(Collected data entries)
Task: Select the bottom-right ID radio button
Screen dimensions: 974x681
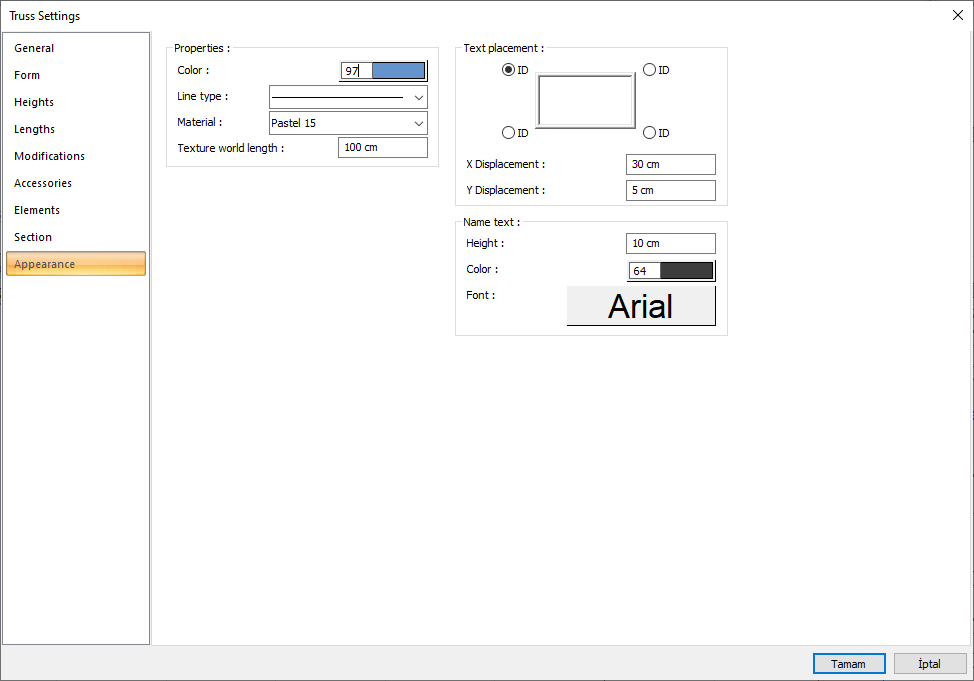Action: coord(649,133)
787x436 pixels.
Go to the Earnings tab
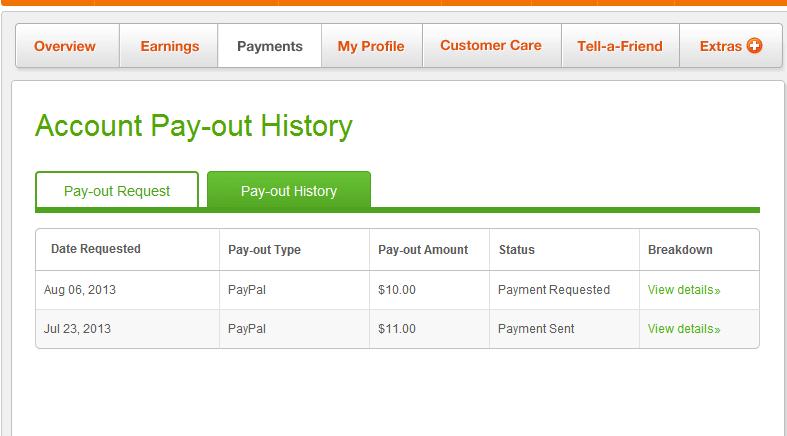coord(169,46)
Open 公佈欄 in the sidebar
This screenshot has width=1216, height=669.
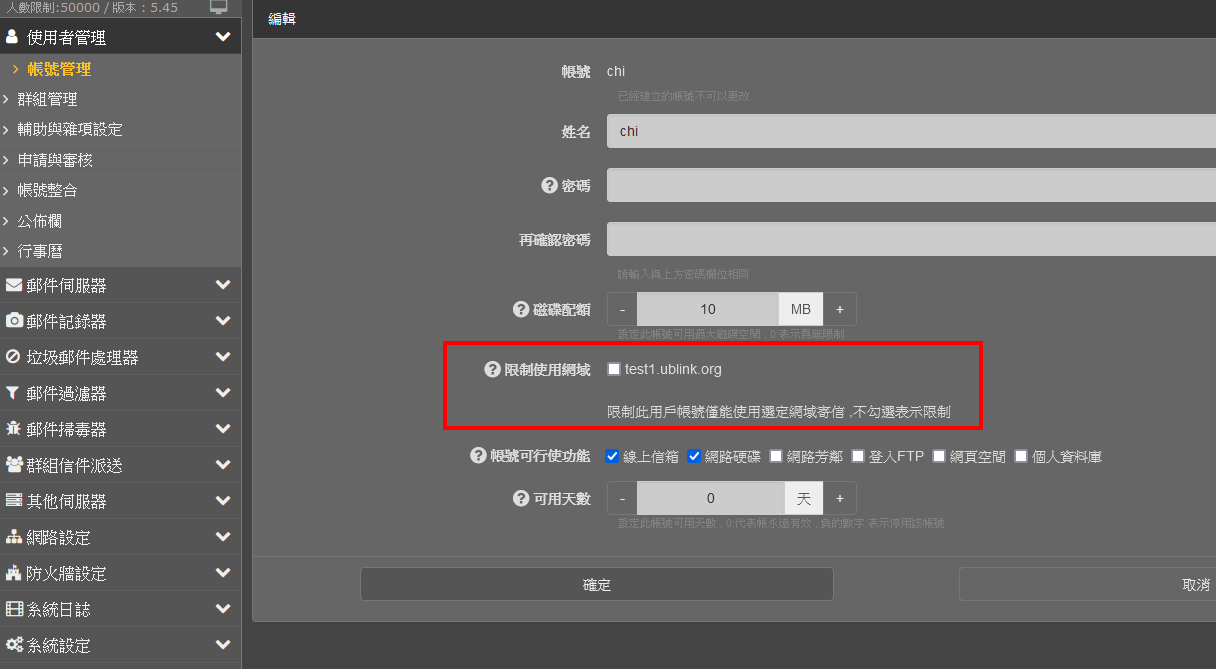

● **The task**: Write every line of the data out again exactly, leaving out all images.

● **Reply**:
Task: Select the bottom-right ID radio button
Screen dimensions: 974x681
Action: coord(649,133)
787x436 pixels.
Go to the Earnings tab
coord(169,46)
Open 公佈欄 in the sidebar
This screenshot has width=1216, height=669.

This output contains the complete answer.